Bankruptcy does not create wealth to pay off debts.  It merely shuffles the debt of one person (plus legal fees) into the costs borne by others. In that respect it is not as “personal” as some would like to believe – it hurts others.

For households in 2014 with a reference person aged 55-64, the average income was $75,241; for the 17 million households with a reference person aged 65-74, the average income was $52,366; and for the 13 million households with a reference person 75 or older, the average income was $35,467.

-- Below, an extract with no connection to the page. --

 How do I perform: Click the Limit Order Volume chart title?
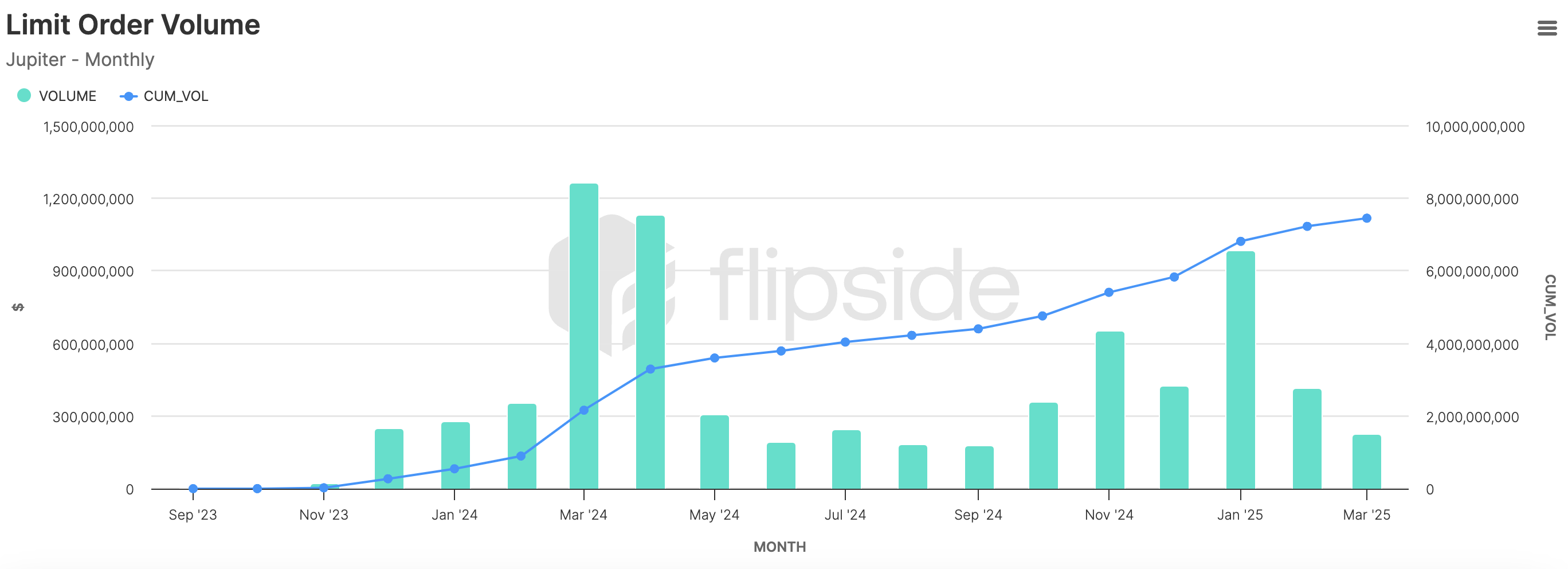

After age 65, many will find it difficult to live in financial comfort, especially in urban areas.  Still, many seniors bravely tough it out by moving to lower cost small towns such as San Antonio, Texas, or rural areas such as central Florida.  Retirees can also help themselves by cutting back on lavish entertainment (Hamilton and river cruises) and by following a thoughtful budget. Seniors who are physically able might continue employment, perhaps for modest hourly wages.  There may inevitably be bankruptcies, but most can be avoided by prudent saving and planning in the four decades before retirement.

(Ideas from the CBS News article and the “Graying of U.S. Bankruptcy: Fallout from Life in a Risk Society” stem from the City Bar Justice Project’s Consumer Bankruptcy Project.  The project is intended to provide free legal assistance to low-income consumers in New York City.)